Posted by on Aug 22, 2013 in Recipes | One Comment

Beet Salad 1

The summer farmers’ markets are teeming with beautiful beets and their greens. While I really, really love beets, I especially love them when their nutritious green tops show up to the party.

Read on for a recipe for my absolute favourite beet salad and why it’s so good for you.


Health benefits:

  • Beets are known as potent blood purifiers, friends to our livers, and providers of antioxidant support, thanks to their phytonutrient compounds called betalains. Betalains are lost when beets are cooked, so the shorter the cooking time, the better.
  • When beets are cooked, beets become higher on the glycemic index, meaning they have a larger impact on our blood sugar. It’s best to include your cooked beets with a low glycemic vegetable, such as greens. Good thing they usually come with their tops! Beet greens are particularly high in the carotenoid nutrient beta carotene.

Serve this as a cold salad alongside some roast chicken or bean salad, and a generous helping of any other green vegetable.

Note: You’ll need a batch of Tarragon Vinaigrette for this recipe.

**DATA:**
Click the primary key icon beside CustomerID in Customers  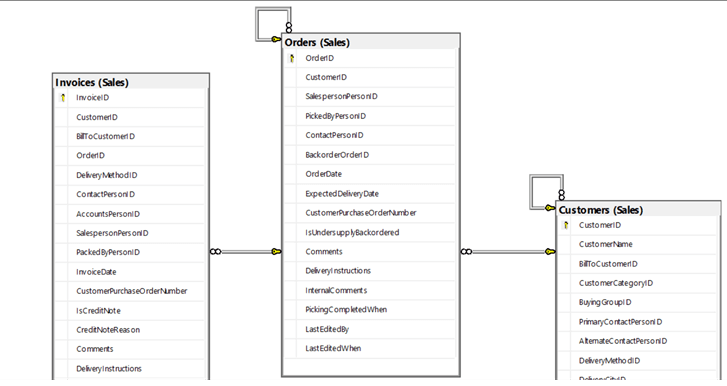(x=565, y=225)
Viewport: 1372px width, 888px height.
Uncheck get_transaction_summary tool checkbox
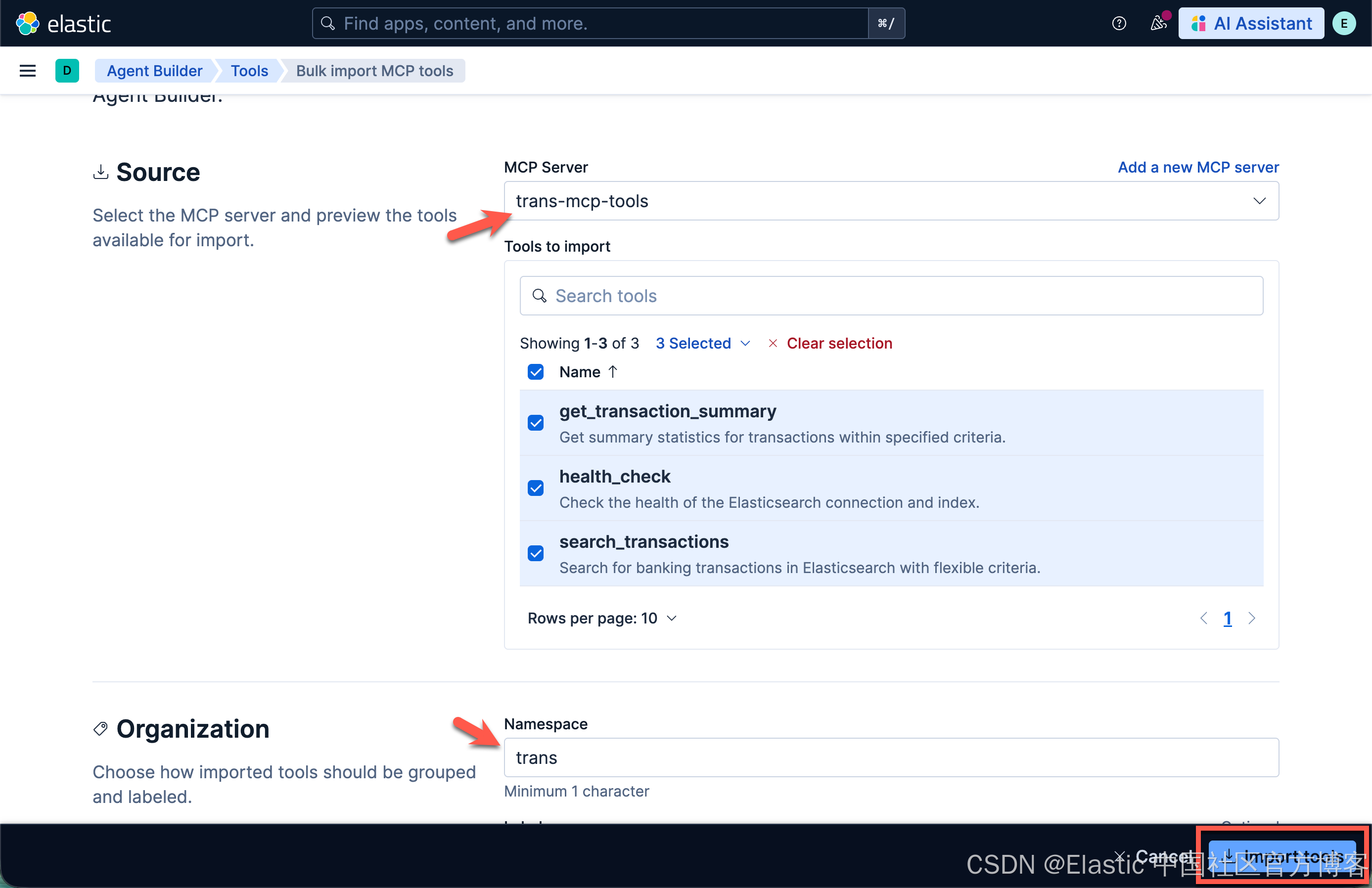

**THE PROBLEM:** Pick up the beet salad post after its last sentence and keep writing it. The material here comes from a different source than the beet salad post.

**RESPONSE FOR THIS EXERCISE:**
Beet Salad 2

Beets and Greens Salad with Tarragon Dressing and Chevre

  1. 1 bunch of beets and greens (around four regular sized beets; if no beet greens are available substitute one bunch of Swiss chard)
  2. 1 batch Tarragon Vinaigrette
  3. ¼ cup crumbled goat cheese (optional) OR ¼ cup pumpkin seeds
  4. tarragon leaves, to garnish
  1. Remove the beets from their stems and scrub. Steam in a steamer basket until soft, around 15 minutes.
  2. Meanwhile, wash and chop the beet greens into 1” pieces. Add to the steamer basket on top of the beets and steam for one minute. Remove beets and greens and allow to cool.
  3. Once beets are cool, you may decide that you want to peel them (the peels will slip right off).
  4. Cut into small wedges, around eight wedges per beet, depending on the size (refer to the photos if you want some guidance)!
  5. Arrange beet greens on a platter and top with the beet wedges. Drizzle with Tarragon Vinaigrette, sprinkle goat cheese and tarragon leaves overtop, and serve.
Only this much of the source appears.